SNS上では「トラロープで代用できる」との声も
おにやんま君(左)と、トラロープでつくった虫除けグッズ(右)
おにやんま君が人気を集める一方、SNS上では黒色と黄色のストライプが特徴の安価な「トラロープ(標識ロープ)」で代用できるという声もあります。トラロープがオニヤンマ腹部のしましま模様と似ているため、虫たちが錯覚して近寄ってこなくなる効果を狙ったものです。

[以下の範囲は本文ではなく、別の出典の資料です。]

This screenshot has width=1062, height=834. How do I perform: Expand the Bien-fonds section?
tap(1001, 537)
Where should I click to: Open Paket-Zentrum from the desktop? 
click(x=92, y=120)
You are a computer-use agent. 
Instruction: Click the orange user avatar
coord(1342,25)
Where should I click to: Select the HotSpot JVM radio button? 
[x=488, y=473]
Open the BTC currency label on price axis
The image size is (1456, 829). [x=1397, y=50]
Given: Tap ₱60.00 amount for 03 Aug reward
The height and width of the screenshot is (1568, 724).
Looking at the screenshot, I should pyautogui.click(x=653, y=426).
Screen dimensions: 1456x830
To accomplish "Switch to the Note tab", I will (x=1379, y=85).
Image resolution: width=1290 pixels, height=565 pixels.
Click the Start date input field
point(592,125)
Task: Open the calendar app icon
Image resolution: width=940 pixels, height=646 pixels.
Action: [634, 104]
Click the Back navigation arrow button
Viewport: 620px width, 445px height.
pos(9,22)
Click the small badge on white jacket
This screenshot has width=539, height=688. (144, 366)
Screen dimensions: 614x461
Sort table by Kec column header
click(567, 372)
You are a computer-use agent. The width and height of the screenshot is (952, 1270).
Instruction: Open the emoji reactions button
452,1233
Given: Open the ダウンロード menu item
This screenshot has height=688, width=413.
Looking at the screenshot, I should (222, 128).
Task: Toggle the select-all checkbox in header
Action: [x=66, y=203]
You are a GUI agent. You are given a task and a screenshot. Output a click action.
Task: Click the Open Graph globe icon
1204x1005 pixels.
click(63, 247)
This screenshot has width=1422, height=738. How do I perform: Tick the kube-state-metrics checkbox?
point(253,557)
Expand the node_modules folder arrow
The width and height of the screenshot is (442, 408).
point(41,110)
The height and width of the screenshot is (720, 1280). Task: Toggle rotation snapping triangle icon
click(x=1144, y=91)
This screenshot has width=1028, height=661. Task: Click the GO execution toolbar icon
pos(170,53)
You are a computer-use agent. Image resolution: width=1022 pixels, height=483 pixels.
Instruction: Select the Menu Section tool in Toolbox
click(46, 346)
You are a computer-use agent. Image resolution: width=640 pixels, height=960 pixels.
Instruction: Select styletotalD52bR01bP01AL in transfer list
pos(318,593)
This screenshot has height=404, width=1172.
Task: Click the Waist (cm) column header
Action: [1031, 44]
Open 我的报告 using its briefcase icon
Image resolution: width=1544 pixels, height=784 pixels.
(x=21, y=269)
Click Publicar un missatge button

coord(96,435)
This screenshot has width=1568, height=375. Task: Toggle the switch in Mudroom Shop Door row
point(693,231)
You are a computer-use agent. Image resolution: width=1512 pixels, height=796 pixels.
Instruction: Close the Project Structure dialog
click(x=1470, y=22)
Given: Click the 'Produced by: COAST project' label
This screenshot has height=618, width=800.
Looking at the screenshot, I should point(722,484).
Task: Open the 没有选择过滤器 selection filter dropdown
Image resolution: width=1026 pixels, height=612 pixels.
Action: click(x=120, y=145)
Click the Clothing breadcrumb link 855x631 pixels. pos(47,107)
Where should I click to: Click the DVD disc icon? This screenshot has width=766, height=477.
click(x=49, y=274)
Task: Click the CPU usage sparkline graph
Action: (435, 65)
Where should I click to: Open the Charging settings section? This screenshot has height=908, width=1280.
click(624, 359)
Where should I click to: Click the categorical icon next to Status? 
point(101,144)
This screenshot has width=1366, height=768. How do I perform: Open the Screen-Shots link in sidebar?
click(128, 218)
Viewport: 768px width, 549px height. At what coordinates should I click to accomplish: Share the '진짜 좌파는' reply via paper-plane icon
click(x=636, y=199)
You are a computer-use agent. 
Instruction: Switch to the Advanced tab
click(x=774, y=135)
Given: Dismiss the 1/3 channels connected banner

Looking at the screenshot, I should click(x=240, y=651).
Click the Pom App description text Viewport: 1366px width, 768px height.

作り方も簡単で、トラロープを約15cmの長さにカットし、両端をほどけないようにビニールテープで結びつけるだけ。製作費は2本で10円未満でした。1,000円以上するおにやんま君と比べるとかなり安く、お手軽なのが魅力的。手づくりの“虫除け用トラロープ”が通販アプリで販売されているケースもあり、実際に使った人からは「蚊に刺されなくなった」「効果があった!」との声も複数上がっています。
【検証方法】「虫ペタッと粘着紙」についた虫の数を比較!
身体に優しい虫除けグッズとして人気を集めるおにやんま君と、安価でだれでもつくれる虫除け仕様の“トラロープ”に、果たしてどれだけの効果と違いがあるのでしょうか?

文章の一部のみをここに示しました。